Time : Because the Industry varies in its recognition of what constitutes
a recognized holiday, and because how holidays are scheduled and paid for
is at the wide whim of the institutions, Holiday time and its pay, or lack
of it, requires its own definition.
A nurse's holidays are established by
her institution. All full time nurses are subject to mandatory holidays,
and these vary from one of the two major [Christmas/ New Years] to half
of the holidays recognized, and all institutions maintain the right, and
many exercise it routinely, to flex a nurse to a holiday she was not obligated
to work, and this based on "Need". Many nurses report that
they are not free from the possibility she may have to work a holiday,
even though her mandatory annual allotment has been met, as a result of
use of both mandatory overtime, and management whim in pre scheduling.

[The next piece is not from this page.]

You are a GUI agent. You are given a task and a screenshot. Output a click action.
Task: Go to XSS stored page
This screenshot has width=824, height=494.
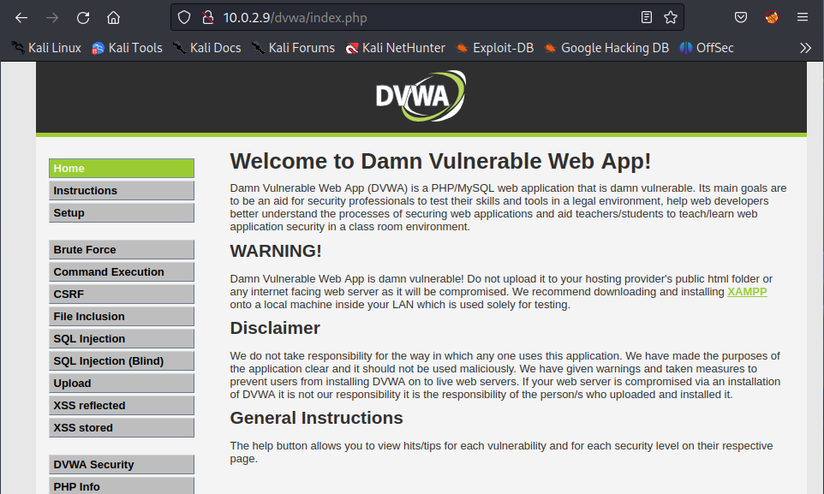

Many institutions recognize as few as
4 holidays, not even compensating nurses time and a half for the
holidays other sectors enjoy.
While some do not recognize more than
two -four holidays, other institutions recognize 8. Some institutions include
a holiday diff of double time and a half for the holidays they DO recognize
, others provide time and a half plus an additional day off in the month's
schedule to encourage staffing of holidays. In institutions providing time
and a half plus one day off for holiday work, or double time and a half
for a holiday worked, nurses report their units have little trouble meeting
the holiday resource requirement, while nurse satisfaction and sense of
control over her free time is reported achieved.
Those institutions offering increased
economic incentive for holiday work generally also have a lower annual
mandatory holiday requirement , corresponding with the institutions ability
to utilize their full time staff's willingness to take economic advantage
of holidays throughout the year. Nurse's report little difficulty
for management or the nurse in staffing holidays in those institutions.